Once the line holding "Where should I click to: Expand" appears, repeat it and each line after it to the end of the data, exactly and with nothing else; pictures stay out.

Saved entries
========

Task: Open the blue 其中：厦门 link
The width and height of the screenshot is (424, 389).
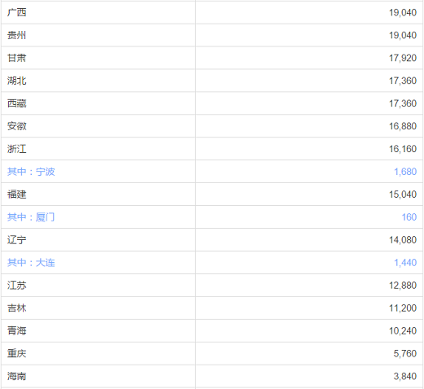Action: coord(31,217)
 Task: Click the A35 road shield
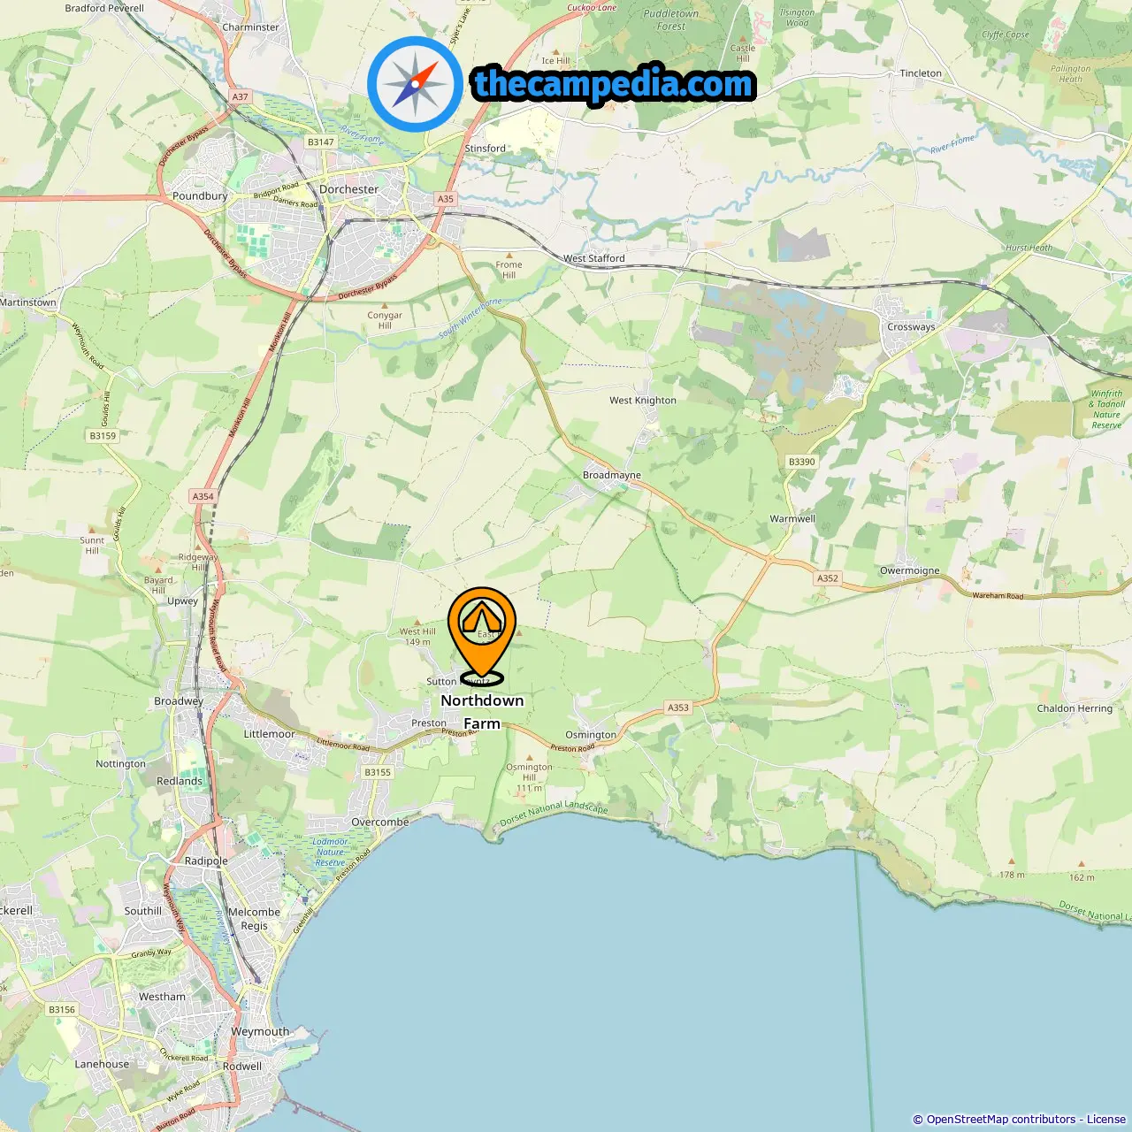click(446, 199)
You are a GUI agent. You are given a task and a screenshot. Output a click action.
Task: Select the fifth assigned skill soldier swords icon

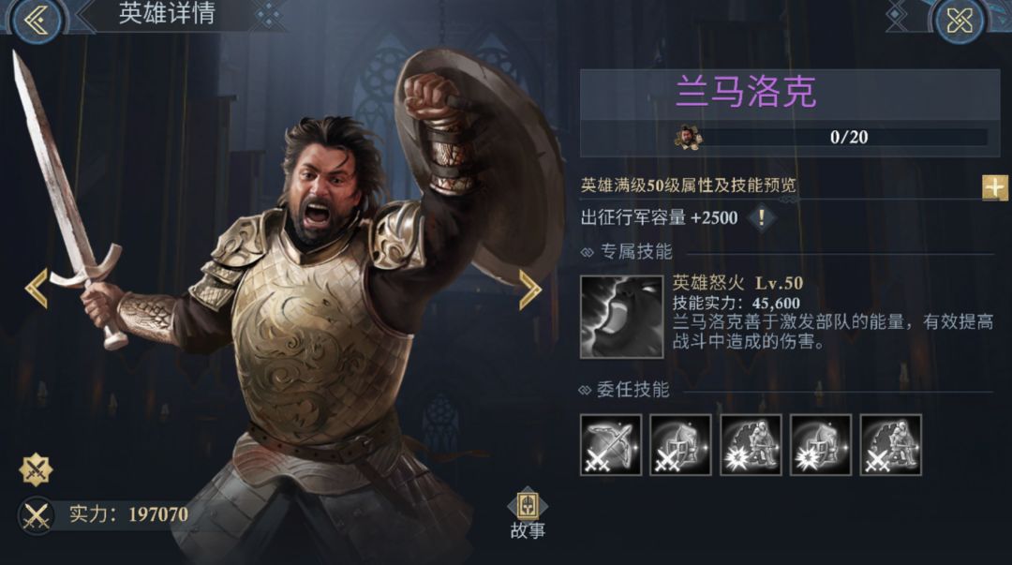click(891, 445)
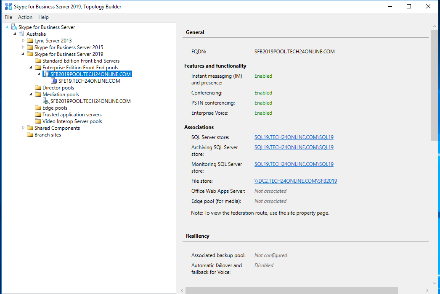Expand the Shared Components node
This screenshot has width=440, height=294.
pos(23,128)
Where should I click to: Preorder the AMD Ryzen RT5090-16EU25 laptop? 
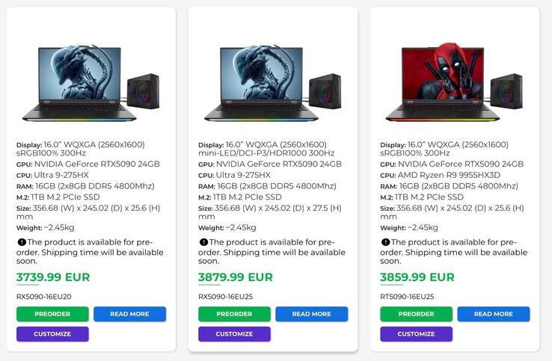click(416, 314)
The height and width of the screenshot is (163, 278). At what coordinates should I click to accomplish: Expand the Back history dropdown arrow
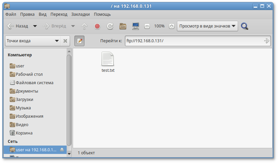click(35, 26)
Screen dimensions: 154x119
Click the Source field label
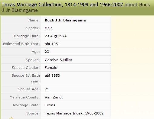tap(33, 113)
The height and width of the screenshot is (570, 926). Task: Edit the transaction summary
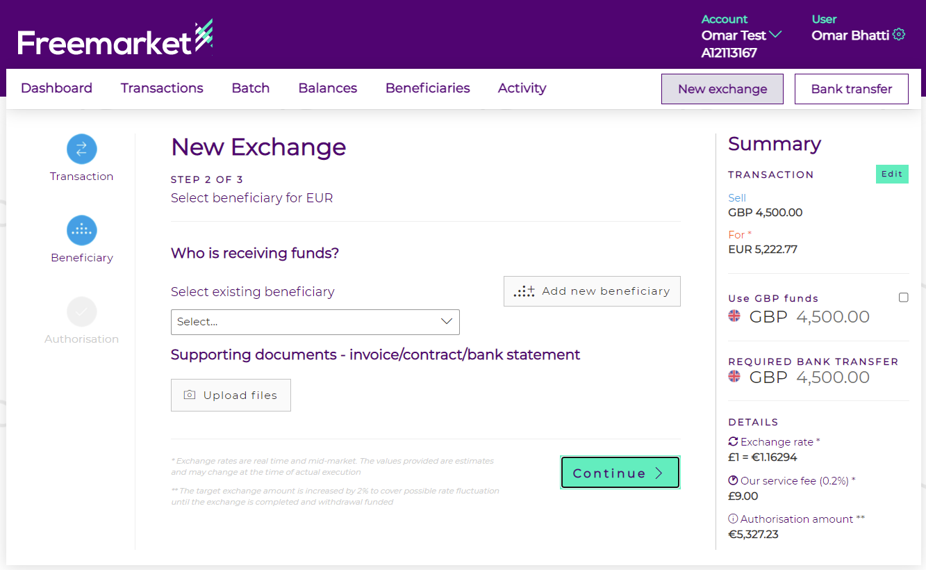pyautogui.click(x=891, y=174)
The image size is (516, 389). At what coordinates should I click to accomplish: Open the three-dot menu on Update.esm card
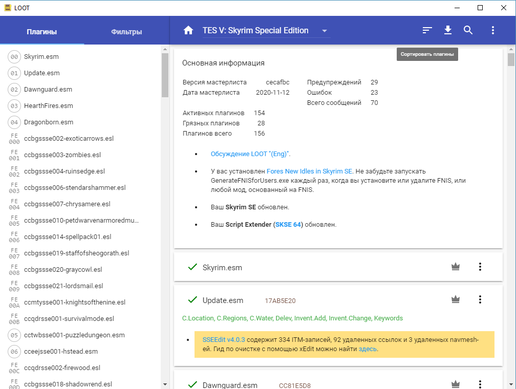[480, 299]
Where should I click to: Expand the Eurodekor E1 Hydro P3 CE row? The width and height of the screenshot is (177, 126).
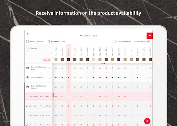50,68
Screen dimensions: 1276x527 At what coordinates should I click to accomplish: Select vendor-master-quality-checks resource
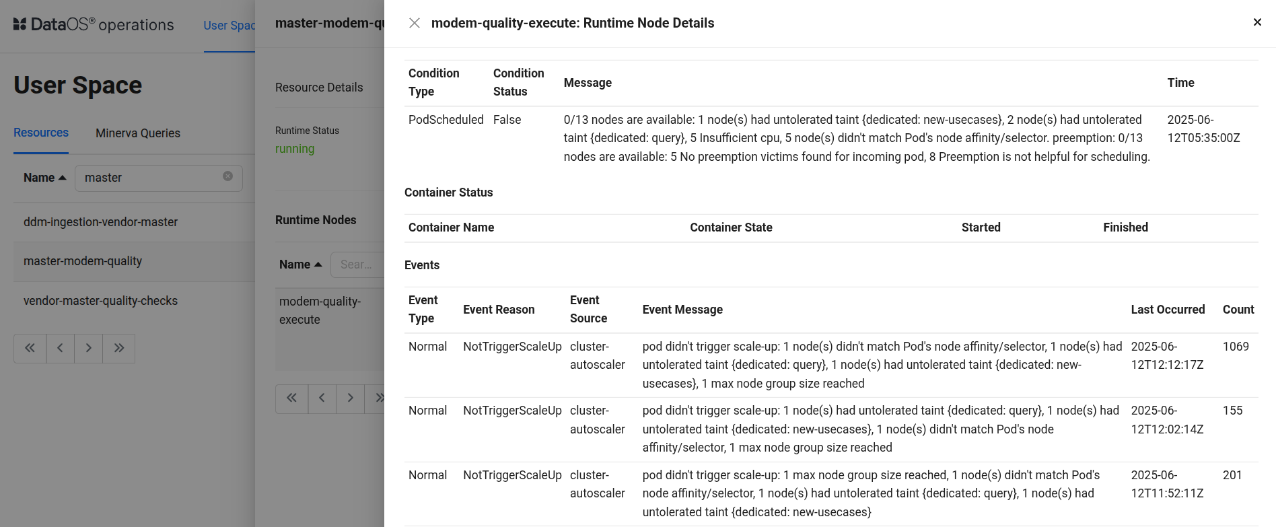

========

* **Answer to this exercise**
Where should I click to: Expand the Eurodekor E1 Hydro P3 CE row? The width and height of the screenshot is (177, 126).
50,68
Screen dimensions: 1276x527 At what coordinates should I click to accomplish: Select vendor-master-quality-checks resource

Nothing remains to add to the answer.